Saturday, March 19, 2011
March Madness: It Didn't Happen Again!
Since 1985, when the NCAA Division I Men's Basketball Tournament expanded to 64 teams, a team seeded (or ranked) 16 (last in each of the four regions) has never beaten a team seeded first. Over the 27 years from 1985 to 2011, (108 pairings) the number 1 seed has won by as much as 58 points (in 1998, Kansas(1) over Prairie View(16) 110-52). But twice over that time, both times in 1989, the number 1 seed narrowly edged out the number 16 seed by only 1 point (Georgetown(1) over Princeton(16) 50-49 and Oklahoma(1) over East Tennessee State(16) 72-71.

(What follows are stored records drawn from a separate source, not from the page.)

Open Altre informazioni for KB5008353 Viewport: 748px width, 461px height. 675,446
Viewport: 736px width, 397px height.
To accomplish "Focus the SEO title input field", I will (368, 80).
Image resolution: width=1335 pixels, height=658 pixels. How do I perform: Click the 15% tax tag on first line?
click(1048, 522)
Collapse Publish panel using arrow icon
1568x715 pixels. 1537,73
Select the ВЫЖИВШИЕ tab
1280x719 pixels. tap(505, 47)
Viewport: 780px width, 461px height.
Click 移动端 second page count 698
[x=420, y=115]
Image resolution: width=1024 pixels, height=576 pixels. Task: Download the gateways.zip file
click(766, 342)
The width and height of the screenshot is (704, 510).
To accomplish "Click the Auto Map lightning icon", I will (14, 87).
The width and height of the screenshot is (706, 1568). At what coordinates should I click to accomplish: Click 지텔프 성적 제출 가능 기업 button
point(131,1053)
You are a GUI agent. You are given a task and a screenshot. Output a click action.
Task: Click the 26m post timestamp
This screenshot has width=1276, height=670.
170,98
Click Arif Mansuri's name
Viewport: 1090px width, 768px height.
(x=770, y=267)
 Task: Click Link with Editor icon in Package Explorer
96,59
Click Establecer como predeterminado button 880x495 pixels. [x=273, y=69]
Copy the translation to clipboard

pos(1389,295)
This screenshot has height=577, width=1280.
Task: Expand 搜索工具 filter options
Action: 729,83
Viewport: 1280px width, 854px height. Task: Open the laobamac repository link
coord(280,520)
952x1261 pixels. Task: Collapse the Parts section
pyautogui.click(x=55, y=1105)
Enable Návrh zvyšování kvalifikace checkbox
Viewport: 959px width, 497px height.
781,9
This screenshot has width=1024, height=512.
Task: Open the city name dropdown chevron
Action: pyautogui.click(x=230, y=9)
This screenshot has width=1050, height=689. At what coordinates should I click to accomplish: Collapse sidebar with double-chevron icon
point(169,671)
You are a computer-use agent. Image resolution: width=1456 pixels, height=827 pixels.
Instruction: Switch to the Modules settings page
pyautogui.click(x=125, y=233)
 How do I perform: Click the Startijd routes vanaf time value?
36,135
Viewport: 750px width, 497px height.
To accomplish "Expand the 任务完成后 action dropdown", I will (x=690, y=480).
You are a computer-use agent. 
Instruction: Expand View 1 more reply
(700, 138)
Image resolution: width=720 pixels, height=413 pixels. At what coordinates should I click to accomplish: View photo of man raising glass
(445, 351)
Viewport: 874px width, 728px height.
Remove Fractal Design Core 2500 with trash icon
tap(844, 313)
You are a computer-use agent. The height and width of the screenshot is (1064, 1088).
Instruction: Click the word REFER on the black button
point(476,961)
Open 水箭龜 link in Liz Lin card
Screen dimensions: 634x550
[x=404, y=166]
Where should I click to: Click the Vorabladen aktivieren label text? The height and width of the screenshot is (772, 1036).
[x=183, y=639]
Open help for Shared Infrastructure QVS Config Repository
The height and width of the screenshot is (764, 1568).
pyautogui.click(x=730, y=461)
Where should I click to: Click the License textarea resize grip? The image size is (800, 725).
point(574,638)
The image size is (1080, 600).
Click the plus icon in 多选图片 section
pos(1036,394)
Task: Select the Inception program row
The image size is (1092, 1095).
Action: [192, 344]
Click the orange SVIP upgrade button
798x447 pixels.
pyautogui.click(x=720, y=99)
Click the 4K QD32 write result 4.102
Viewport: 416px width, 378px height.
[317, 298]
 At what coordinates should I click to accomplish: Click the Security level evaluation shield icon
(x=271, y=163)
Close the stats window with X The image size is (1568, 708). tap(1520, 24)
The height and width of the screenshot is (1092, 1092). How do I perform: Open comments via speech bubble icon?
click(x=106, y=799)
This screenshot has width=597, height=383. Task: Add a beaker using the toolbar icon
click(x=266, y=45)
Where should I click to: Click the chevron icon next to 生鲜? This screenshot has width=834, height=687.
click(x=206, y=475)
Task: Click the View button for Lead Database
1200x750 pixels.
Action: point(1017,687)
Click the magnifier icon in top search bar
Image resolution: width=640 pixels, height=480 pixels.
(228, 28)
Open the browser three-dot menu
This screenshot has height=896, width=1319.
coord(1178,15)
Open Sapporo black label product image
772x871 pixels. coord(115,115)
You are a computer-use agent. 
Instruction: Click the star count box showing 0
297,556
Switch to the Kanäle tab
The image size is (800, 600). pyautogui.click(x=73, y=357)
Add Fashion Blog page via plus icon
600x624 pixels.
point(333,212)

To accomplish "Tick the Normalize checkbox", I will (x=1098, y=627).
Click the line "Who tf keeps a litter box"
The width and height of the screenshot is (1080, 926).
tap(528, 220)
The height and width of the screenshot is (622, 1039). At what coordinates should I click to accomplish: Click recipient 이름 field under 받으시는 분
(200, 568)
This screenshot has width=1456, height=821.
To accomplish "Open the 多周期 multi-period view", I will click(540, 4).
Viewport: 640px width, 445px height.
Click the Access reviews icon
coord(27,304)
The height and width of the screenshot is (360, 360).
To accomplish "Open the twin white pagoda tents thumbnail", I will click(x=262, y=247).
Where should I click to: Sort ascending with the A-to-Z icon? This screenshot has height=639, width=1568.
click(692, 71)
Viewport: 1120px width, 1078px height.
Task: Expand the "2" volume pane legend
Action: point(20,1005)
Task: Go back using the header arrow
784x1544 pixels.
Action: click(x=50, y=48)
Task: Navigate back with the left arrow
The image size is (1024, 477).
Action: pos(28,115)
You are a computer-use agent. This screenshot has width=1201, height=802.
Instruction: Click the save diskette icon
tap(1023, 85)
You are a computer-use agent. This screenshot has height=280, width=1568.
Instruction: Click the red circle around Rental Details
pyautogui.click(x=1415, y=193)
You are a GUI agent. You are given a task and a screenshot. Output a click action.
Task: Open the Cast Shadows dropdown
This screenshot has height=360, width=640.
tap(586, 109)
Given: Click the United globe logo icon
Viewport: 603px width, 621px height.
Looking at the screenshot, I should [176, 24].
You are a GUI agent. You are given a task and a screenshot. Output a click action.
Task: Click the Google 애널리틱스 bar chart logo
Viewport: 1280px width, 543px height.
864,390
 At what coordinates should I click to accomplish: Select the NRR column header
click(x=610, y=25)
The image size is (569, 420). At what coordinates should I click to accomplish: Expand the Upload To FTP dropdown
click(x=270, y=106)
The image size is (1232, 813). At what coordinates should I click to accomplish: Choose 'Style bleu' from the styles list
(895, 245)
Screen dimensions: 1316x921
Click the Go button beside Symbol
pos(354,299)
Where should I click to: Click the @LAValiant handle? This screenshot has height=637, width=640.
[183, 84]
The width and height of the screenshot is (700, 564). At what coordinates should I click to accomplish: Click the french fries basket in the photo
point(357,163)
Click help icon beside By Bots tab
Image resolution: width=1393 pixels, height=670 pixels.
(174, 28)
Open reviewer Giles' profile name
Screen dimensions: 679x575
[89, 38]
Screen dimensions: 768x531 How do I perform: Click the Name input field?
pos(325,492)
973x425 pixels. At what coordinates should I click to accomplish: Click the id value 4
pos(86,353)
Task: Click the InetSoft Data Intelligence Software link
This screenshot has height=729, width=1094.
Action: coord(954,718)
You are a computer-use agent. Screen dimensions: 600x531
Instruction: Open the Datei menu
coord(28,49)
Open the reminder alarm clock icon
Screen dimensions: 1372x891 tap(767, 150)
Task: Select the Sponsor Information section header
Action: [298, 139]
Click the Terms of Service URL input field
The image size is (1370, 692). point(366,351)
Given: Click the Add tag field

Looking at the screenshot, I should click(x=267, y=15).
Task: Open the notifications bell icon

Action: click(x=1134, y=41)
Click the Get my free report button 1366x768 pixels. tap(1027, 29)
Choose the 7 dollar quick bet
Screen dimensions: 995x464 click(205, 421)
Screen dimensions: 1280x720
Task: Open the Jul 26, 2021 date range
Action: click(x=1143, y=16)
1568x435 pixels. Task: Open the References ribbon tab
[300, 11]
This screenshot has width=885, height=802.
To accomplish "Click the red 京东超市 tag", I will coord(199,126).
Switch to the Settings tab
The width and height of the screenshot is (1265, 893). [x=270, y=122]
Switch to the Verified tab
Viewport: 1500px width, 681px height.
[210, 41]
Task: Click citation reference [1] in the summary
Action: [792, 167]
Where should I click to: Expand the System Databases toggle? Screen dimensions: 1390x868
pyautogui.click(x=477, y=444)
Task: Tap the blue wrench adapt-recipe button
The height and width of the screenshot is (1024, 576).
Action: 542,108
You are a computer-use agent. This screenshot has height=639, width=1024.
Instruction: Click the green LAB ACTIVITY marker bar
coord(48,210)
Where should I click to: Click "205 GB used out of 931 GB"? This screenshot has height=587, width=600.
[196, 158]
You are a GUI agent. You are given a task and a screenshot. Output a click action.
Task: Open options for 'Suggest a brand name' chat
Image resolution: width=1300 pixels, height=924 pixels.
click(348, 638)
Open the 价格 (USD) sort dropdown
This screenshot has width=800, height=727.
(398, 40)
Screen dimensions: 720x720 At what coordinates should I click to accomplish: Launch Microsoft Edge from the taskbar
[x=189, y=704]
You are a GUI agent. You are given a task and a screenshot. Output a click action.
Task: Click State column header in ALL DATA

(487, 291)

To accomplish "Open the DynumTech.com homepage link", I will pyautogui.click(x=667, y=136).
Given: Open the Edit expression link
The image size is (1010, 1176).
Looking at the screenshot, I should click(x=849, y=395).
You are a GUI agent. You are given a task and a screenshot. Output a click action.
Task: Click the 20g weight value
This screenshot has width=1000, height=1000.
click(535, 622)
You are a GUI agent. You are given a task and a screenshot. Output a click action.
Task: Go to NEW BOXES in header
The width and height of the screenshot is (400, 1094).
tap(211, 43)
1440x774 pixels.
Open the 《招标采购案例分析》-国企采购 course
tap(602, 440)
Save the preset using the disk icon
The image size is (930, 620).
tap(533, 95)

The histogram above shows the winning point margins. It closely fits a normal distribution with a mean of about 25 and a standard deviation of about 12. This gives us an estimate of the probability that a 16 seed could beat a number 1 seed, as just the probability that this normal distribution is less than zero. Here, we get a value of about 2%.
Wait 'til next year!
A colleague observed that since a 16 seed has never won over a 1 seed in 108 trials of men's basketball (although it has happened in women's in 1998, 16 seed Harvard over 1 seed Stanford 71-67) that a 2% probability of an upset is perhaps too high and the probability should be less than 1% (1/108). But this treats a trial as only a success or failure and ignores how close the score was to an upset. A value near 1% is likely too small.